§ Short task: Please format the lines below as a JSON list of strings, one string per line, leaving out any blank lines.

Entries on target coordinates:
####################
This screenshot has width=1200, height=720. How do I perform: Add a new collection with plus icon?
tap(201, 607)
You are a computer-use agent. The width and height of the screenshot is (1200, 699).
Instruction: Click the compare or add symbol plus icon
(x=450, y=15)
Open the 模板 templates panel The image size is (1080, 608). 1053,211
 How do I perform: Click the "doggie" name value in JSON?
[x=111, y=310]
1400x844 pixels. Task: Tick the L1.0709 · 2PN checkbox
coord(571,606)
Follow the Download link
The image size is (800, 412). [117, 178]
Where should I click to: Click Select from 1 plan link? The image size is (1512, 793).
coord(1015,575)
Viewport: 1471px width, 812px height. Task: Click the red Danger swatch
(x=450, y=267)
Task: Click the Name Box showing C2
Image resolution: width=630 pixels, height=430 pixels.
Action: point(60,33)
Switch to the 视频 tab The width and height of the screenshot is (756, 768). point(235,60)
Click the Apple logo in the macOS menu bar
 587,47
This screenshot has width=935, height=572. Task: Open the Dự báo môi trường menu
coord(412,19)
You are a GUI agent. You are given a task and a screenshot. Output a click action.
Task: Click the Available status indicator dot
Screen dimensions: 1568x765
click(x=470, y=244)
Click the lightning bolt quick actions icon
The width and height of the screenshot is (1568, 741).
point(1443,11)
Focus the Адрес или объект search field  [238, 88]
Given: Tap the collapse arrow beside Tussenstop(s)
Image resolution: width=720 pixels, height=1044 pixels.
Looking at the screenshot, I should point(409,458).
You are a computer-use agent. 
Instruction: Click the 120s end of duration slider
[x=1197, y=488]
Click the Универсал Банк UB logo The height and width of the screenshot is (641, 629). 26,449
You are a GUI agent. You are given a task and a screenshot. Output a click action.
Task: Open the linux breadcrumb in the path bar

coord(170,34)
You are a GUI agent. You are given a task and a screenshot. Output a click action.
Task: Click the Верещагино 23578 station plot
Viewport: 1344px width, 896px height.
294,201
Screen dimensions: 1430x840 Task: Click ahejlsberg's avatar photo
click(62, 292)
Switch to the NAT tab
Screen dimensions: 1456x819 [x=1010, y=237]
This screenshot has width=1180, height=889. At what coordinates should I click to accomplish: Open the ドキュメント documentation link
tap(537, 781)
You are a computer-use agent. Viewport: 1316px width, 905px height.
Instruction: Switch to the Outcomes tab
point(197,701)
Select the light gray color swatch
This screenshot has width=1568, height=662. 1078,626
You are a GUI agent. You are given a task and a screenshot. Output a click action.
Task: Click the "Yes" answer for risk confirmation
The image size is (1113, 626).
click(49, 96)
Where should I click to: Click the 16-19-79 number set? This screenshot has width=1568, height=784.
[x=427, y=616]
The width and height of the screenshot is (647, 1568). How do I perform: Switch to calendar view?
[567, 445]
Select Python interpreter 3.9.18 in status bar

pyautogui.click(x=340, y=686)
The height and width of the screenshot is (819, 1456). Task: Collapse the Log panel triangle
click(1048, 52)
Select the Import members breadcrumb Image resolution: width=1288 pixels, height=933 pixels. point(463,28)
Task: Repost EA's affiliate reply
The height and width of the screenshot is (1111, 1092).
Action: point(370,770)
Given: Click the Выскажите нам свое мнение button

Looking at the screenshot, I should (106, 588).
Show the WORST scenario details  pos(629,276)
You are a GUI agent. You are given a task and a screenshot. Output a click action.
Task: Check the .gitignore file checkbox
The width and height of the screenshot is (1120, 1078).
####################
§ Exercise answer:
[
  "This screenshot has width=1200, height=720. How do I perform: Add a new collection with plus icon?",
  "tap(201, 607)",
  "You are a computer-use agent. The width and height of the screenshot is (1200, 699).",
  "Instruction: Click the compare or add symbol plus icon",
  "(x=450, y=15)",
  "Open the 模板 templates panel The image size is (1080, 608). 1053,211",
  " How do I perform: Click the \"doggie\" name value in JSON?",
  "[x=111, y=310]",
  "1400x844 pixels. Task: Tick the L1.0709 · 2PN checkbox",
  "coord(571,606)",
  "Follow the Download link",
  "The image size is (800, 412). [117, 178]",
  "Where should I click to: Click Select from 1 plan link? The image size is (1512, 793).",
  "coord(1015,575)",
  "Viewport: 1471px width, 812px height. Task: Click the red Danger swatch",
  "(x=450, y=267)",
  "Task: Click the Name Box showing C2",
  "Image resolution: width=630 pixels, height=430 pixels.",
  "Action: point(60,33)",
  "Switch to the 视频 tab The width and height of the screenshot is (756, 768). point(235,60)",
  "Click the Apple logo in the macOS menu bar",
  " 587,47",
  "This screenshot has width=935, height=572. Task: Open the Dự báo môi trường menu",
  "coord(412,19)",
  "You are a GUI agent. You are given a task and a screenshot. Output a click action.",
  "Task: Click the Available status indicator dot",
  "Screen dimensions: 1568x765",
  "click(x=470, y=244)",
  "Click the lightning bolt quick actions icon",
  "The width and height of the screenshot is (1568, 741).",
  "point(1443,11)",
  "Focus the Адрес или объект search field  [238, 88]",
  "Given: Tap the collapse arrow beside Tussenstop(s)",
  "Image resolution: width=720 pixels, height=1044 pixels.",
  "Looking at the screenshot, I should point(409,458).",
  "You are a computer-use agent. ",
  "Instruction: Click the 120s end of duration slider",
  "[x=1197, y=488]",
  "Click the Универсал Банк UB logo The height and width of the screenshot is (641, 629). 26,449",
  "You are a GUI agent. You are given a task and a screenshot. Output a click action.",
  "Task: Open the linux breadcrumb in the path bar",
  "coord(170,34)",
  "You are a GUI agent. You are given a task and a screenshot. Output a click action.",
  "Task: Click the Верещагино 23578 station plot",
  "Viewport: 1344px width, 896px height.",
  "294,201",
  "Screen dimensions: 1430x840 Task: Click ahejlsberg's avatar photo",
  "click(62, 292)",
  "Switch to the NAT tab",
  "Screen dimensions: 1456x819 [x=1010, y=237]",
  "This screenshot has width=1180, height=889. At what coordinates should I click to accomplish: Open the ドキュメント documentation link",
  "tap(537, 781)",
  "You are a computer-use agent. Viewport: 1316px width, 905px height.",
  "Instruction: Switch to the Outcomes tab",
  "point(197,701)",
  "Select the light gray color swatch",
  "This screenshot has width=1568, height=662. 1078,626",
  "You are a GUI agent. You are given a task and a screenshot. Output a click action.",
  "Task: Click the \"Yes\" answer for risk confirmation",
  "The image size is (1113, 626).",
  "click(49, 96)",
  "Where should I click to: Click the 16-19-79 number set? This screenshot has width=1568, height=784.",
  "[x=427, y=616]",
  "The width and height of the screenshot is (647, 1568). How do I perform: Switch to calendar view?",
  "[567, 445]",
  "Select Python interpreter 3.9.18 in status bar",
  "pyautogui.click(x=340, y=686)",
  "The height and width of the screenshot is (819, 1456). Task: Collapse the Log panel triangle",
  "click(1048, 52)",
  "Select the Import members breadcrumb Image resolution: width=1288 pixels, height=933 pixels. point(463,28)",
  "Task: Repost EA's affiliate reply",
  "The height and width of the screenshot is (1111, 1092).",
  "Action: point(370,770)",
  "Given: Click the Выскажите нам свое мнение button",
  "Looking at the screenshot, I should (106, 588).",
  "Show the WORST scenario details  pos(629,276)",
  "You are a GUI agent. You are given a task and a screenshot. Output a click action.",
  "Task: Check the .gitignore file checkbox",
  "The width and height of the screenshot is (1120, 1078)."
]